(Stored data entries)
□ □ □

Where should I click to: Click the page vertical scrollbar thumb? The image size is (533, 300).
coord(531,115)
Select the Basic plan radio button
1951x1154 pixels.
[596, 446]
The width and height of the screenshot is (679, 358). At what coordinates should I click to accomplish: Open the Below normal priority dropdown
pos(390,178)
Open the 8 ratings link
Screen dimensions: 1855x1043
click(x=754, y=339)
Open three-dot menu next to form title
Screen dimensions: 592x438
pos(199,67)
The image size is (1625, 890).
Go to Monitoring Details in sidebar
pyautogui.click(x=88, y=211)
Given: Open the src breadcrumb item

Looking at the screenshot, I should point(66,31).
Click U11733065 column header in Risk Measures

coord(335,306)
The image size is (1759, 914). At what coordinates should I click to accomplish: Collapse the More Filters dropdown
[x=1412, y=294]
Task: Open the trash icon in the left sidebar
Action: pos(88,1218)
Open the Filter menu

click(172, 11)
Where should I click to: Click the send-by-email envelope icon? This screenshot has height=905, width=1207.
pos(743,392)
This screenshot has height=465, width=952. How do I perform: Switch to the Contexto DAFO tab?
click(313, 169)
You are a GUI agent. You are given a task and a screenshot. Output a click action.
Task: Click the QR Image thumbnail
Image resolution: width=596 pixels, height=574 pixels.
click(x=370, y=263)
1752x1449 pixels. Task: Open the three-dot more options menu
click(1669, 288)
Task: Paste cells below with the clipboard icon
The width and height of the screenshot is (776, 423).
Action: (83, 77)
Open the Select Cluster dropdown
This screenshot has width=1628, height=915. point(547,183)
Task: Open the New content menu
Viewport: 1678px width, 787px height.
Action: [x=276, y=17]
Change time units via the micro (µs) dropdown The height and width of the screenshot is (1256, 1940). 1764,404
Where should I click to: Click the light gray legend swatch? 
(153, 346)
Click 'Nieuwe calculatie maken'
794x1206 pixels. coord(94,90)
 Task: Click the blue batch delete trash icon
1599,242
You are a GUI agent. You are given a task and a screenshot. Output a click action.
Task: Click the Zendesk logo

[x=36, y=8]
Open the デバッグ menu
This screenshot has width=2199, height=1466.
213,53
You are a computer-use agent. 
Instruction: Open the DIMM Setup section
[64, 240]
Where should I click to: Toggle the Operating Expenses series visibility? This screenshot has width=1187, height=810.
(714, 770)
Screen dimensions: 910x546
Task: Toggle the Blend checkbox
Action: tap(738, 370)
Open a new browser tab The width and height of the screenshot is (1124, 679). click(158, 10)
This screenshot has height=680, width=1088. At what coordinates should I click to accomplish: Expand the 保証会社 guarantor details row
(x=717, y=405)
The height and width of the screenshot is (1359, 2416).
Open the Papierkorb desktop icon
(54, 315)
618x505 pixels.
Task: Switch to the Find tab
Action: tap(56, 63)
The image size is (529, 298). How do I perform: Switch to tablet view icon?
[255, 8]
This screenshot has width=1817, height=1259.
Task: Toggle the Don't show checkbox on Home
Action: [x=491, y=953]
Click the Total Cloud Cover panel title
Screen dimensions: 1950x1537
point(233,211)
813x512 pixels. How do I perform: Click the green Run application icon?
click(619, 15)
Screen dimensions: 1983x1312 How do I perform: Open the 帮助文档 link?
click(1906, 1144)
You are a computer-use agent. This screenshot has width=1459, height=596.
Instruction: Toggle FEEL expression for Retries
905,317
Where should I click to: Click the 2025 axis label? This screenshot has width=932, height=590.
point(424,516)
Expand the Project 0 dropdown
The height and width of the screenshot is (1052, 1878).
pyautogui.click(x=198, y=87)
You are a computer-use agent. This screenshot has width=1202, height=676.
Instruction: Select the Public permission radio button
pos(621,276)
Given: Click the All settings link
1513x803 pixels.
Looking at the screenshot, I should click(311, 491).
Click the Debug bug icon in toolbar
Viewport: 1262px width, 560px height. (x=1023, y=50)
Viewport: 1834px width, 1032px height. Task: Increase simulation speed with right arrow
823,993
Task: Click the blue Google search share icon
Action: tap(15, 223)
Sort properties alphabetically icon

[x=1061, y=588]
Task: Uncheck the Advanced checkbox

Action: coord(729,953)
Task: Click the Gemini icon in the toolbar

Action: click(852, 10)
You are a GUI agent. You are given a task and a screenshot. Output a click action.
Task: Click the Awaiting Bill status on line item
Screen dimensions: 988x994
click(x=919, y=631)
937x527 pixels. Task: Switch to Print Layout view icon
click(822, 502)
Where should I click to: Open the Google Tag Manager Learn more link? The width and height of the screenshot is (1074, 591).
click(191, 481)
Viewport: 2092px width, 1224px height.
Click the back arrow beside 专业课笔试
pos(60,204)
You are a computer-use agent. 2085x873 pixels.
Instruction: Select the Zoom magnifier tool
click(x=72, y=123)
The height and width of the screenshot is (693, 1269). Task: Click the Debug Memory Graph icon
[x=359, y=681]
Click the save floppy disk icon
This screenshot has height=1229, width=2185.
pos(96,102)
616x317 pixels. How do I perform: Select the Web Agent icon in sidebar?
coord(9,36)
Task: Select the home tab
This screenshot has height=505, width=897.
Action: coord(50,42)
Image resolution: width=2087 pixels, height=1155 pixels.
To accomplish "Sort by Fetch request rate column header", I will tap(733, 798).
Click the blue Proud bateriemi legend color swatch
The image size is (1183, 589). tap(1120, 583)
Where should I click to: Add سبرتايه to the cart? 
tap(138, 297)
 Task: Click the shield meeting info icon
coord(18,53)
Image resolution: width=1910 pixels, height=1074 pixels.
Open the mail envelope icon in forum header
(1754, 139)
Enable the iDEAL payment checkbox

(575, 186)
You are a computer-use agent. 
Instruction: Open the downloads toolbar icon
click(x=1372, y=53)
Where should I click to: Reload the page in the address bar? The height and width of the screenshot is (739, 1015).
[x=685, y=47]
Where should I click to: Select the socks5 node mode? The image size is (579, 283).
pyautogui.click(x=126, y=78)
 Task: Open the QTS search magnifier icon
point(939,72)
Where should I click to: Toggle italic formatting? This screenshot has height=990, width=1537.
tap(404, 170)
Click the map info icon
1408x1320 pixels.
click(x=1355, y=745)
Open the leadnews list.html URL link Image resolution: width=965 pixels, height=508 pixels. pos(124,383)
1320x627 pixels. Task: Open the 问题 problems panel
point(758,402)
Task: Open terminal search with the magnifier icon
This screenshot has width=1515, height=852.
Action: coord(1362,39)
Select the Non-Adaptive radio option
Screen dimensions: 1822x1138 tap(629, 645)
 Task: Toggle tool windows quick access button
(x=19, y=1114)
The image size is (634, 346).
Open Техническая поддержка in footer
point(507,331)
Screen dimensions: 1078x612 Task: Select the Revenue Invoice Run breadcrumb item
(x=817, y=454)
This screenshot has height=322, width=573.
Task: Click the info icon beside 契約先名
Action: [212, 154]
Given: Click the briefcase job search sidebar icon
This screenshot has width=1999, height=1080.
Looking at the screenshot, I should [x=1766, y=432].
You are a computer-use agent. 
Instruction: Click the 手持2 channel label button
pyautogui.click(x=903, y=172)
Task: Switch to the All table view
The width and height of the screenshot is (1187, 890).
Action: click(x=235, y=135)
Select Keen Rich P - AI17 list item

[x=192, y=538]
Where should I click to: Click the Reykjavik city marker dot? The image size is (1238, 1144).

□ □ □

* _PROBLEM STATEMENT_
Give the data again, exactly as it stands.

* _EXERCISE SOLUTION_
Where should I click to: Click the page vertical scrollbar thumb? The image size is (533, 300).
coord(531,115)
Select the Basic plan radio button
1951x1154 pixels.
[596, 446]
The width and height of the screenshot is (679, 358). At what coordinates should I click to accomplish: Open the Below normal priority dropdown
pos(390,178)
Open the 8 ratings link
Screen dimensions: 1855x1043
click(x=754, y=339)
Open three-dot menu next to form title
Screen dimensions: 592x438
pos(199,67)
The image size is (1625, 890).
Go to Monitoring Details in sidebar
pyautogui.click(x=88, y=211)
Given: Open the src breadcrumb item

Looking at the screenshot, I should point(66,31).
Click U11733065 column header in Risk Measures

coord(335,306)
The image size is (1759, 914). At what coordinates should I click to accomplish: Collapse the More Filters dropdown
[x=1412, y=294]
Task: Open the trash icon in the left sidebar
Action: pos(88,1218)
Open the Filter menu

click(172, 11)
Where should I click to: Click the send-by-email envelope icon? This screenshot has height=905, width=1207.
pos(743,392)
This screenshot has height=465, width=952. How do I perform: Switch to the Contexto DAFO tab?
click(313, 169)
You are a GUI agent. You are given a task and a screenshot. Output a click action.
Task: Click the QR Image thumbnail
Image resolution: width=596 pixels, height=574 pixels.
click(x=370, y=263)
1752x1449 pixels. Task: Open the three-dot more options menu
click(1669, 288)
Task: Paste cells below with the clipboard icon
The width and height of the screenshot is (776, 423).
Action: (83, 77)
Open the Select Cluster dropdown
This screenshot has width=1628, height=915. point(547,183)
Task: Open the New content menu
Viewport: 1678px width, 787px height.
Action: [x=276, y=17]
Change time units via the micro (µs) dropdown The height and width of the screenshot is (1256, 1940). 1764,404
Where should I click to: Click the light gray legend swatch? 
(153, 346)
Click 'Nieuwe calculatie maken'
794x1206 pixels. coord(94,90)
 Task: Click the blue batch delete trash icon
1599,242
You are a GUI agent. You are given a task and a screenshot. Output a click action.
Task: Click the Zendesk logo

[x=36, y=8]
Open the デバッグ menu
This screenshot has width=2199, height=1466.
213,53
You are a computer-use agent. 
Instruction: Open the DIMM Setup section
[64, 240]
Where should I click to: Toggle the Operating Expenses series visibility? This screenshot has width=1187, height=810.
(714, 770)
Screen dimensions: 910x546
Task: Toggle the Blend checkbox
Action: tap(738, 370)
Open a new browser tab The width and height of the screenshot is (1124, 679). click(158, 10)
This screenshot has height=680, width=1088. At what coordinates should I click to accomplish: Expand the 保証会社 guarantor details row
(x=717, y=405)
The height and width of the screenshot is (1359, 2416).
Open the Papierkorb desktop icon
(54, 315)
618x505 pixels.
Task: Switch to the Find tab
Action: tap(56, 63)
The image size is (529, 298). How do I perform: Switch to tablet view icon?
[255, 8]
This screenshot has width=1817, height=1259.
Task: Toggle the Don't show checkbox on Home
Action: [x=491, y=953]
Click the Total Cloud Cover panel title
Screen dimensions: 1950x1537
point(233,211)
813x512 pixels. How do I perform: Click the green Run application icon?
click(619, 15)
Screen dimensions: 1983x1312 How do I perform: Open the 帮助文档 link?
click(1906, 1144)
You are a computer-use agent. This screenshot has width=1459, height=596.
Instruction: Toggle FEEL expression for Retries
905,317
Where should I click to: Click the 2025 axis label? This screenshot has width=932, height=590.
point(424,516)
Expand the Project 0 dropdown
The height and width of the screenshot is (1052, 1878).
pyautogui.click(x=198, y=87)
You are a computer-use agent. This screenshot has width=1202, height=676.
Instruction: Select the Public permission radio button
pos(621,276)
Given: Click the All settings link
1513x803 pixels.
Looking at the screenshot, I should click(311, 491).
Click the Debug bug icon in toolbar
Viewport: 1262px width, 560px height. (x=1023, y=50)
Viewport: 1834px width, 1032px height. Task: Increase simulation speed with right arrow
823,993
Task: Click the blue Google search share icon
Action: tap(15, 223)
Sort properties alphabetically icon

[x=1061, y=588]
Task: Uncheck the Advanced checkbox

Action: coord(729,953)
Task: Click the Gemini icon in the toolbar

Action: click(852, 10)
You are a GUI agent. You are given a task and a screenshot. Output a click action.
Task: Click the Awaiting Bill status on line item
Screen dimensions: 988x994
click(x=919, y=631)
937x527 pixels. Task: Switch to Print Layout view icon
click(822, 502)
Where should I click to: Open the Google Tag Manager Learn more link? The width and height of the screenshot is (1074, 591).
click(191, 481)
Viewport: 2092px width, 1224px height.
Click the back arrow beside 专业课笔试
pos(60,204)
You are a computer-use agent. 2085x873 pixels.
Instruction: Select the Zoom magnifier tool
click(x=72, y=123)
The height and width of the screenshot is (693, 1269). Task: Click the Debug Memory Graph icon
[x=359, y=681]
Click the save floppy disk icon
This screenshot has height=1229, width=2185.
pos(96,102)
616x317 pixels. How do I perform: Select the Web Agent icon in sidebar?
coord(9,36)
Task: Select the home tab
This screenshot has height=505, width=897.
Action: coord(50,42)
Image resolution: width=2087 pixels, height=1155 pixels.
To accomplish "Sort by Fetch request rate column header", I will tap(733, 798).
Click the blue Proud bateriemi legend color swatch
The image size is (1183, 589). tap(1120, 583)
Where should I click to: Add سبرتايه to the cart? 
tap(138, 297)
 Task: Click the shield meeting info icon
coord(18,53)
Image resolution: width=1910 pixels, height=1074 pixels.
Open the mail envelope icon in forum header
(1754, 139)
Enable the iDEAL payment checkbox

(575, 186)
You are a computer-use agent. 
Instruction: Open the downloads toolbar icon
click(x=1372, y=53)
Where should I click to: Reload the page in the address bar? The height and width of the screenshot is (739, 1015).
[x=685, y=47]
Where should I click to: Select the socks5 node mode? The image size is (579, 283).
pyautogui.click(x=126, y=78)
 Task: Open the QTS search magnifier icon
point(939,72)
Where should I click to: Toggle italic formatting? This screenshot has height=990, width=1537.
tap(404, 170)
Click the map info icon
1408x1320 pixels.
click(x=1355, y=745)
Open the leadnews list.html URL link Image resolution: width=965 pixels, height=508 pixels. pos(124,383)
1320x627 pixels. Task: Open the 问题 problems panel
point(758,402)
Task: Open terminal search with the magnifier icon
This screenshot has width=1515, height=852.
Action: coord(1362,39)
Select the Non-Adaptive radio option
Screen dimensions: 1822x1138 tap(629, 645)
 Task: Toggle tool windows quick access button
(x=19, y=1114)
The image size is (634, 346).
Open Техническая поддержка in footer
point(507,331)
Screen dimensions: 1078x612 Task: Select the Revenue Invoice Run breadcrumb item
(x=817, y=454)
This screenshot has height=322, width=573.
Task: Click the info icon beside 契約先名
Action: [212, 154]
Given: Click the briefcase job search sidebar icon
This screenshot has width=1999, height=1080.
Looking at the screenshot, I should [x=1766, y=432].
You are a computer-use agent. 
Instruction: Click the 手持2 channel label button
pyautogui.click(x=903, y=172)
Task: Switch to the All table view
The width and height of the screenshot is (1187, 890).
Action: click(x=235, y=135)
Select Keen Rich P - AI17 list item

[x=192, y=538]
Where should I click to: Click the Reykjavik city marker dot? The image size is (1238, 1144).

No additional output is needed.